2.Existing properties built or purchased after 1986 offer significant savings in year-one of cost segregation, even without producing original cost documents. Capturing non-segregated depreciation from prior years is perfectly allowable by the IRS. This compares to firms previously applying the methodology only to new construction.
3.Fees are no longer prohibitive. To prepare an analysis and report for many small properties, prices are low enough to generate at least 3 times the report cost in the first year.

This compares to the traditional fees ranging from 10,000 to 20,000 and up for comparable size properties.
It is wise to keep the owners CPA or tax preparer abreast throughout the process. For older properties, the CPA may need to complete a Form 3115 to submit with the tax return so the owner can realize savings on items not previously depreciated – without filing an amended return.

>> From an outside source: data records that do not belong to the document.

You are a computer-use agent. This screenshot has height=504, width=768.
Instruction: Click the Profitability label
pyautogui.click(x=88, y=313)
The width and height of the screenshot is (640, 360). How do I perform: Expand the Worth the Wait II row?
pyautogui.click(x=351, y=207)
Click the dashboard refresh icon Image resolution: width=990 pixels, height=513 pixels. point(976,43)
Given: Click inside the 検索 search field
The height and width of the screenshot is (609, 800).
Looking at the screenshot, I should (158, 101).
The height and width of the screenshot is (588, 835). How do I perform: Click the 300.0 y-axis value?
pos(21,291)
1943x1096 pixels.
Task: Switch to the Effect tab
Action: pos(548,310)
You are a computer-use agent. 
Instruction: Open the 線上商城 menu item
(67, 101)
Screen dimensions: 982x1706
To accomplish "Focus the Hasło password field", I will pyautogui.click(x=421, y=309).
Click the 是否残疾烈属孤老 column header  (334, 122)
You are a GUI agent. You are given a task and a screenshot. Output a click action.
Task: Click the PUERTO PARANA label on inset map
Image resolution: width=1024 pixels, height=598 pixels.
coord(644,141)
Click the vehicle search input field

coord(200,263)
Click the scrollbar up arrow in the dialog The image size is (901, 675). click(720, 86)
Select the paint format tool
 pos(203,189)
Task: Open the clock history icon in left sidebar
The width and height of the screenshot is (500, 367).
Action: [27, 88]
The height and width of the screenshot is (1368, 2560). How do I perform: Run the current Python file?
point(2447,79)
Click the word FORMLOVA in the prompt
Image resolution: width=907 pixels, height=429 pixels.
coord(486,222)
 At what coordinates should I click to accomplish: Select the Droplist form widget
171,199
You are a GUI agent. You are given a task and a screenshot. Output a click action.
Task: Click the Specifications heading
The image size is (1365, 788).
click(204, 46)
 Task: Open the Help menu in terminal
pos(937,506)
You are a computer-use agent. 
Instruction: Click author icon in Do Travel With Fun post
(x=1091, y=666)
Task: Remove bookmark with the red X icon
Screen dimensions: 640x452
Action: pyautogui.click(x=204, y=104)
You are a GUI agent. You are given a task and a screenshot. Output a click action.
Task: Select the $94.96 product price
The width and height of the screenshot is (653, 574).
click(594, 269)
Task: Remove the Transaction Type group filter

Income producing properties worth as little as 500,000 can achieve a 3:1 payback ratio of tax savings over the modest price of a cost segregation report. If owned for 3 or more years, the typical payback ratio is 10:1.

In late 2005, OConnors pipeline of cost segregation work was up more than 100%. As owners are preparing for 2005 federal tax filings, many are tapping into this opportunity to lower their federal taxes. Even general partners who are not paying federal income taxes should use this depreciation method since K-1s will reflect lower taxable income to benefit their limited partners.